Individual welfare benefits declined between 1970 and 1991. The purchasing power of benefits for the typical AFDC family fell 42 percent, primarily as a result of state and federal cuts.

aureality said...

This maybe late but....HHmmm-Welfare State...apparently great for those who have spent their working lives paying taxes to pay for their care and WELFARE in their dotage only to see a succession of British Governments move consistently to the US/Euopean model. It breaks my heart dealing with 'boomerang' admissions to A&E for those chronically ill/acute patients who are sent home too early to meet 'targets'. No rehab, no social care, no follow up. The government has already spent the money...and rapidly the goodwill of the staff forced to face inequality in the face of overwhelming middle management....targets, targets etc...etc...I find now more time to be caring as a senior ER nurse when I ignore the 'pt flow' and deal with 'anticipation and fear' for the patients who have no idea what happening becuase the RN looking after them is trying to deal with triple what they should and has no time to even talk to them..if they speak english.....maybe I should retrain as a psychiatric professional before I join the ranks on sedation...

Lisa said...

The problem is not welfare; it's an ignorant mentality.
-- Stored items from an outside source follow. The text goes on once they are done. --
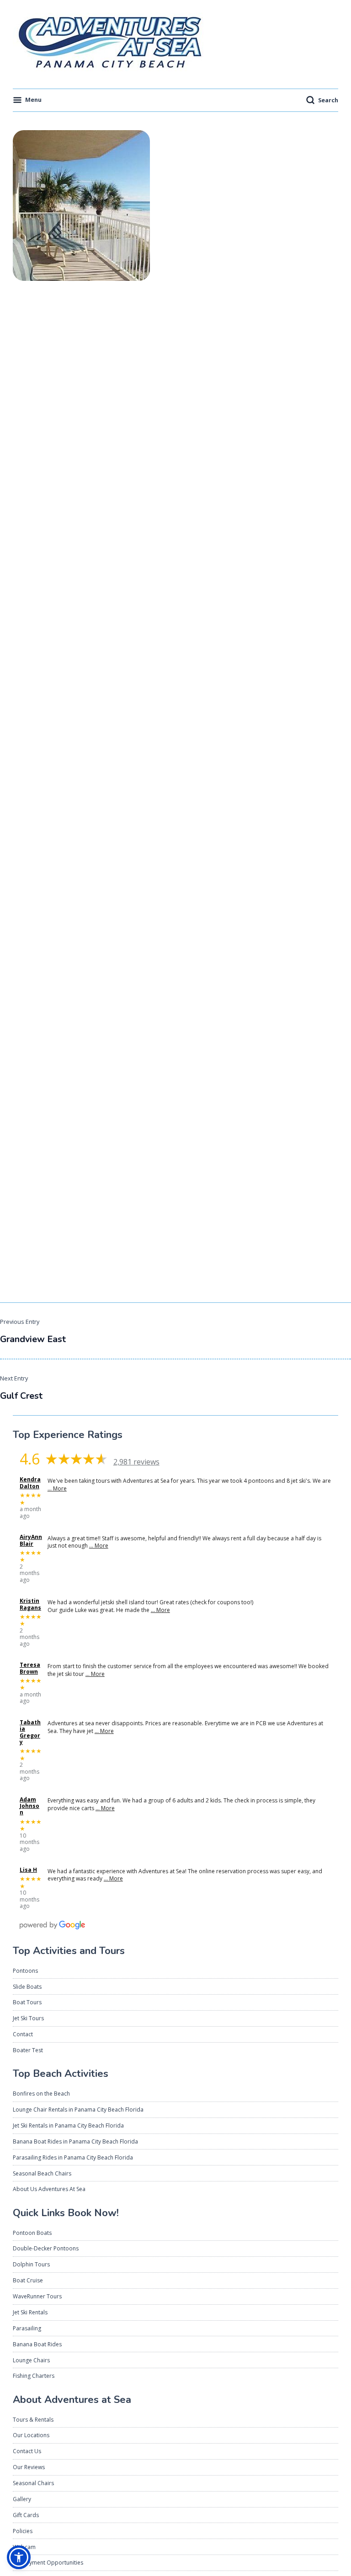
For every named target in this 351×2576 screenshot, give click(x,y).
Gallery (22, 2499)
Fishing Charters (33, 2376)
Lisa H (28, 1870)
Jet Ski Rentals (30, 2312)
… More (57, 1488)
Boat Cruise (28, 2280)
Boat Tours (27, 2002)
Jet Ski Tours (28, 2018)
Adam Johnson (29, 1806)
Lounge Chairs (31, 2360)
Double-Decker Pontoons (46, 2248)
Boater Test (28, 2050)
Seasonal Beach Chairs (42, 2173)
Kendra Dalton (30, 1483)
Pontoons (25, 1971)
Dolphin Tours (31, 2264)
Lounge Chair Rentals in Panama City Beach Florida (78, 2109)
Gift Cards (26, 2515)
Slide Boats (27, 1987)
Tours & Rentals (33, 2419)
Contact (23, 2034)
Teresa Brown (30, 1668)
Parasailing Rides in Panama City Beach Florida (73, 2157)
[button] (18, 2557)
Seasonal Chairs (33, 2483)
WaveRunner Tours (37, 2296)
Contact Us (27, 2451)
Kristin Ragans (30, 1604)
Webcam (24, 2547)
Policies (22, 2531)
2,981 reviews (136, 1462)
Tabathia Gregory (30, 1732)
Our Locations (31, 2435)
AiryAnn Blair (31, 1540)
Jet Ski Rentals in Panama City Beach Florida (68, 2125)
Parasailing (27, 2328)
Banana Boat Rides (37, 2344)
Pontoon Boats (32, 2233)
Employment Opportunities (48, 2562)
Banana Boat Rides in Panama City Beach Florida (75, 2141)
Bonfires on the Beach (41, 2093)
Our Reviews (29, 2467)
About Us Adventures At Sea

I have a female, single mom relative who has a job but has no money for her children for necessities such as shoes, clothing, or swimming lessons, or time to take them to the doctor for check ups yet finds money and time for starbucks, manicures and pedicures for her 5 year old girl, nordstrom shoes, designer handbags, mall shopping, and driving 30 miles for her booty calls. She tries to get relatives to buy the necessities for her kids and when that doesn't work, she buys inappropriate apparel for her little girls such as platform shoes, spaghetti strap tops and short shorts for school. Disgusting.